5th May 2000 at 01:00
LAST year, she grabbed the headlines with a tirade against the Government's performance pay plans. This year, she is helping to implement them.

Step forward, Sarah Fryer, the downtrodden Buckinghamshire teacher who tugged at many heart strings 12 months ago when she announced she was quitting the profession in frustration at excessive workloads and bureaucracy.

Miss Fryer, then 28 and deputy head of maths at Sir William Borlase's school, Marlow, told the Association of Teachers and Lecturers conference she was tired of her 60-hour working week.

The Government's pay reforms were the final straw, she said, adding: "With league tables and performance-related pay it is beginning to imply that children are robots, not miniature human beings to nurture. I want a life."

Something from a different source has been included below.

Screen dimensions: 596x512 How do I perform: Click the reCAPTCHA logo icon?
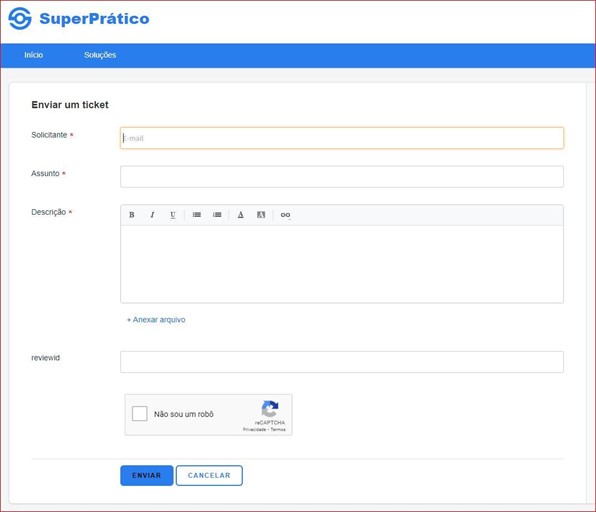click(x=270, y=409)
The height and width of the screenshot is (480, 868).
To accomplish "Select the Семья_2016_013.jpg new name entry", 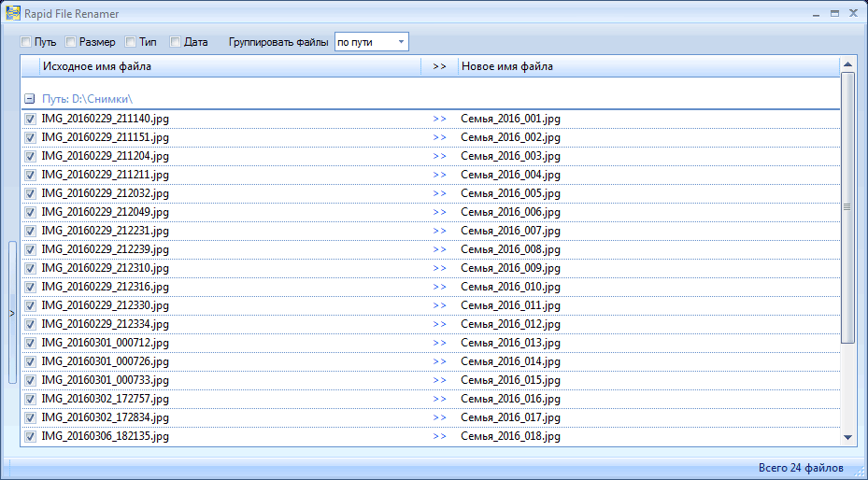I will coord(510,343).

She did leave the classroomto "get a life", spending several months travelling. And although the trip was to New Zealand, it still involved a Damascene conversion.

For this week The TES found her working at the Department for Education and Employment. Her job? Implementing the Government's Green Paper policies, which include performance pay.

Perhaps unsurprisingly, she would not grant us an interview, and the department was unable to give details of her salary. But Education Secretary David Blunkett needed no encouragement to glory in her apparent U-turn: "She decided she couldn't beat us, so she joined us," he said.

Any like-minded teachers could consider applying to the personnel department, Department for Education and Employment, Sanctuary Buildings, Great Smith Street, London SW1P 3BT.